Rivolgo dunque un accorato appello alla dirigenza dell’Auditorium ricordando gli anni in cui ha avuto meriti grandiosi, dalla nascita – miracolosa – voluta nel 1993 da Corbani e Delman al breve periodo di Carlo Maria Giulini, e poi la bella stagione di Riccardo Chailly quando (non solo io) scrissi che era diventata la migliore orchestra italiana! Poi, nel 2005, con l’uscita di Chailly dal teatro, è cominciato il lento declino dell’orchestra, nella infruttuosa ricerca di direttori stabili credibili, per non dire degli anni oscuri della Zhang e di Flor; eppure, su quel podio son passati tanti giovani direttori bravissimi (Jader Bignamini, Robert Trevino, Gaetano d’Espinosa solo per ricordarne alcuni), possibile che non si sia riusciti a trattenerne uno? Sappiamo delle difficoltà economiche che hanno afflitto laVerdi per anni, ma è inverosimile che in questa città non si trovino i mezzi per assicurare dignitosa esistenza all’unica sua orchestra privata, secondo o terzo tempio cittadino della musica di alta qualità, con tutti i meriti che ha acquisito in questi trent’anni.

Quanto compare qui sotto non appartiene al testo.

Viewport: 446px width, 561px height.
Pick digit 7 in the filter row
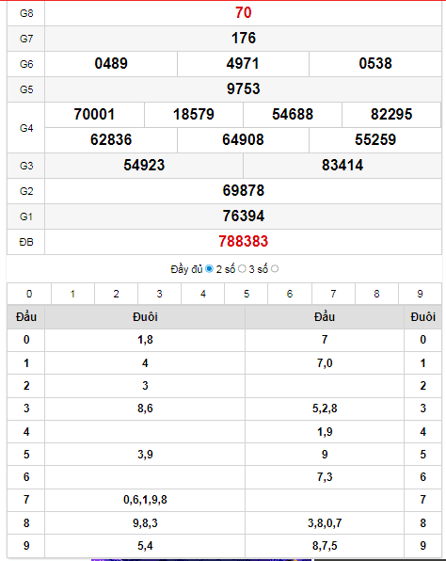click(333, 294)
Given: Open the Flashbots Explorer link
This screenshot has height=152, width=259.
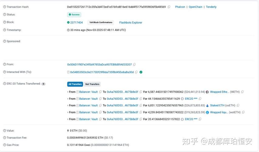Looking at the screenshot, I should click(130, 22).
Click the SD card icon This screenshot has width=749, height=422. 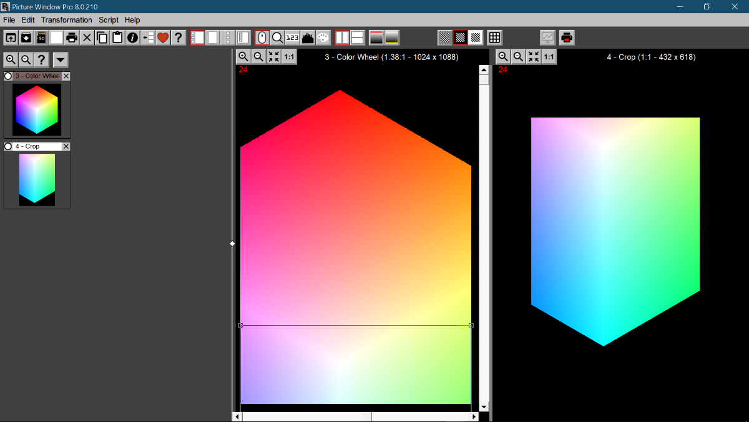coord(41,38)
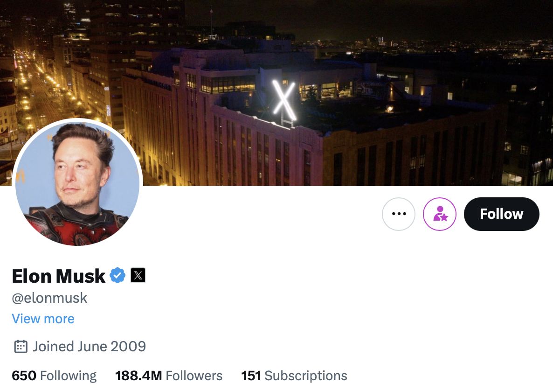Open the View more link

tap(43, 319)
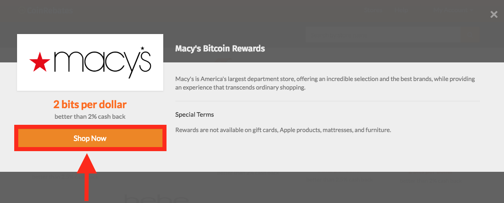Click the red star in Macy's logo
Viewport: 504px width, 203px height.
pyautogui.click(x=40, y=62)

È urgente un risveglio, bisogna abbandonare qualcuno senza troppi rimpianti (a cosa servono tutti questi direttori “emeriti”, “residenti”, “principali ospiti”, ecc?), trovare le energie per un vero rinnovamento, con talenti giovani che vogliano impegnarsi a fondo; credo che disporre stabilmente di un’orchestra come la Sinfonica di Milano sia un boccone assai ghiotto per un giovane direttore che voglia costruirsi una carriera artistica importante su basi solide, senza dover svolazzare da un continente all’altro con la superficialità che caratterizza oggi il “mercato” della musica!

C’è anche un problema di pubblico. È noto che l’Auditorium ha fidelizzato un vasto pubblico che gli riempie quasi sempre la sala ed è prodigo di applausi (e anche di urla da stadio, ahimé) per i suoi beniamini. Ma non mi illuderei sulla tenuta di questo pubblico che ovviamente va acculturandosi e che dunque pretenderà sempre di più. E il pubblico è una di quelle cose che, se per disgrazia la si perde, è molto difficile da riacquistare!